Excitement around the sickle cell treatment market has been palpable. Around the beginning of the year, two new breakthrough gene editing medications — including the first FDA-approved CRISPR-based drug — won approval for sickle cell indications, providing patients with potentially curative care.
But multiple barriers to access have kept those therapies from reaching a wide swath of patients and the treatment landscape is getting slimmer.
Last month, Pfizer announced plans to yank its sickle cell drug Oxbryta from the market over safety concerns, leaving patients with one less treatment and unanswered questions about how to safely stop the medication.
Moreover, patient uptake for the two new gene therapies — Vertex Pharmaceuticals and CRISPR Therapeutics’ Casgevy and bluebird bio’s Lyfgenia — has been slow.
In addition to their multimillion-dollar price tags, patients cleared for Casgevy face a daunting, months-long ex-vivo process that includes extracting stem cells from bone marrow, sending them to the manufacturers for modification and chemotherapy to make room for the edited cells.
“They’ve been considered a functional cure in the field. However, they're challenged by cost, complexity and toxicity of delivery,” said Dr. Cameron Trenor, head of translational medicine for Cellarity, which is developing a sickle cell drug of its own. “It seems hard to get around that safety barrier and the scalability challenges given the cost and complexity of manufacturing.”
“The disease is not going away, and we need something that all or almost all patients can take.”
Dr. Cameron Trenor
Head, translational medicine, Cellarity
As of the end of September, just 10 patients had started on Lyfgenia this year, and bluebird recently announced plans to lay off about a quarter of its workforce to cut costs.
On top of that, a study published this month revealed seven children developed blood cancer after receiving Skysona, bluebird’s gene therapy for a rare brain disease, recalling when bluebird temporarily suspended trials for Lyfgenia (then called LentiGlobin) after two patients developed cancer in 2021.
The sickle cell pipeline has taken other hits too. Graphite Bio abandoned its lead asset, a sickle cell gene editing therapy, after a severe adverse event occurred in the first dosed patient. Now a newly formed company, Kamau Therapeutics, is trying to revive that asset, while Graphite Bio is no more.
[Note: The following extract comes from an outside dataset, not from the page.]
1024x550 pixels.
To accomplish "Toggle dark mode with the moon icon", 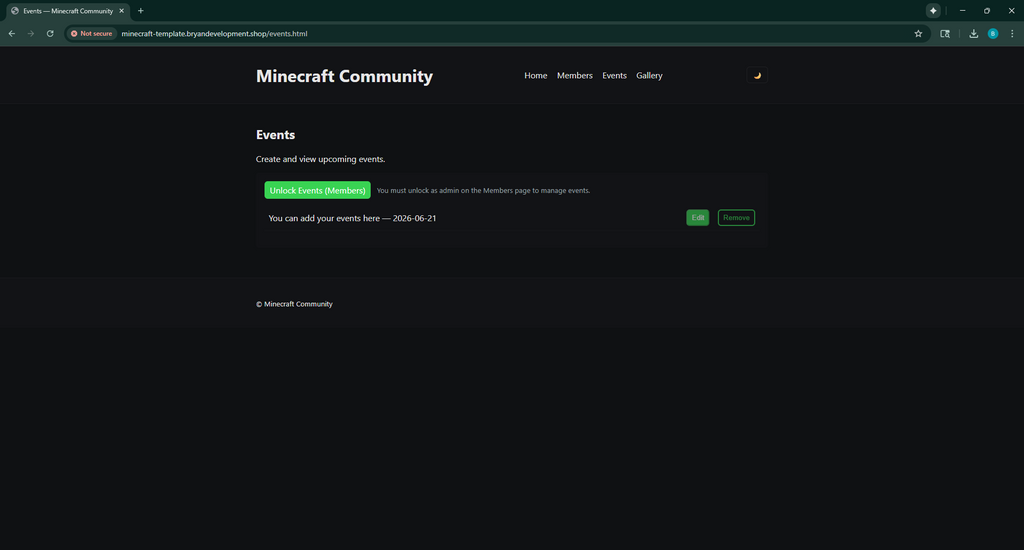I will click(x=757, y=76).
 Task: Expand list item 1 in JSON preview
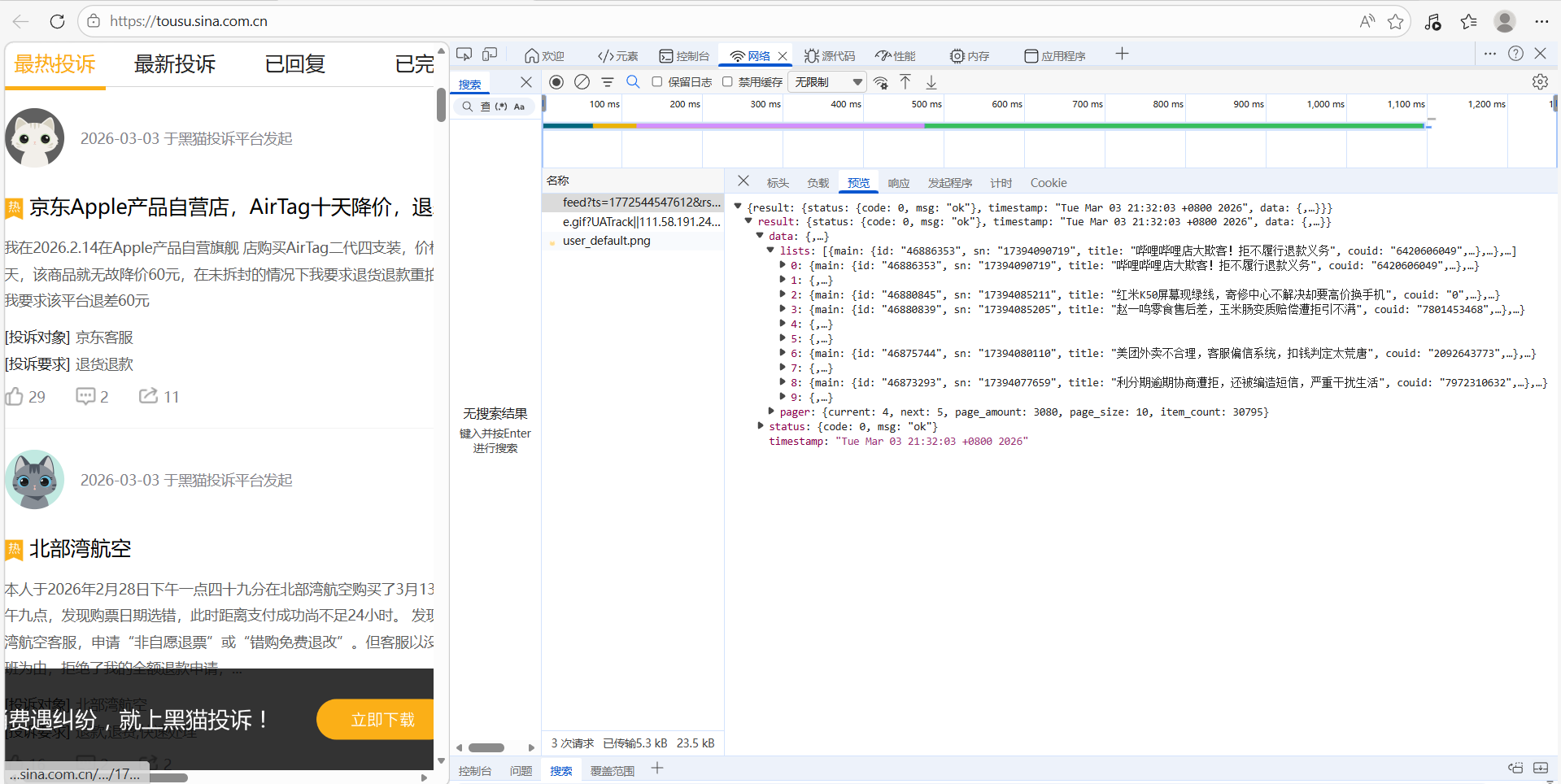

And despite the approval of one-and-done gene therapies, patients still face unmet needs, analysts say.
“[Sickle cell] remains an attractive growth market with potential sales of $5 billion in 2030, despite Oxbryta’s withdrawal” because of the “clear unmet medical need,” according to a consensus forecast provided to PharmaVoice from Evaluate, a Norstella company.
“This is a profoundly devastating disease. It's essentially a disease of hypoxia: not being able to get oxygen to your tissues well,” Trenor said. “That manifests in silent and painful ways.”
However pain is just one of the effects.
“Anywhere your blood goes is where sickle cell disease affects you,” Trenor said. “It causes stroke, it causes heart disease, it causes lung disease, it kills your spleen, it causes liver disease, it causes kidney disease.”
Evaluate points to “several different gene editing biotechs seeking to launch [sickle cell] therapies over the coming years, in addition to some of the largest pharma companies.”
According to a report from last year, over 40 companies are developing more than 50 sickle cell treatments, including Novo Nordisk, which has therapies in phase 2 and 3. Agios Pharmaceuticals just completed enrollment for a phase 3 study of its oral, small molecule PK activator, while GSK is in early development with its DNMT1 inhibitor.
Additionally, sickle cell disease is “a proof-of-concept indication for new drug technologies,” the Evaluate forecast said, pointing to the first CRISPR drugs as an example.
“The 2023 approvals for CRISPR/Vertex and bluebird bode well for the chances of some of these next-generation cell therapies, and this competition will help to improve patient access,” the forecast said.
The Oxbryta withdrawal leaves the market with just a few non-gene therapy drugs including hydroxyurea, which can reduce sickling of red blood cells, and others aimed at stemming pain. Hydroxyurea works by increasing fetal hemoglobin, which reduces disease complications, but it also carries safety risks.
“It causes immunosuppression, so you can't push the dose higher, and that limits how much fetal hemoglobin, and therefore how much benefit you get,” Trenor said.
Cellarity’s lead asset is an oral drug developed to induce fetal hemoglobin “to a level that is really meaningful for patients,” Trenor said.
“It is known from patients with mutations that have genetically high fetal hemoglobin, that if you can get over about 20% fetal hemoglobin you don't have many complications of sickle cell disease any longer,” he said. “We're hoping we'll be able to get patients up to or above that level with a small molecule, and that would be a paradigm shift in the field.”
Cellarity is in the IND-enabling phase and plans to start clinical trials next year. The company hopes the oral treatment will help bridge the access divide.
“The disease is not going away, and we need something that all or almost all patients can take,” Trenor said.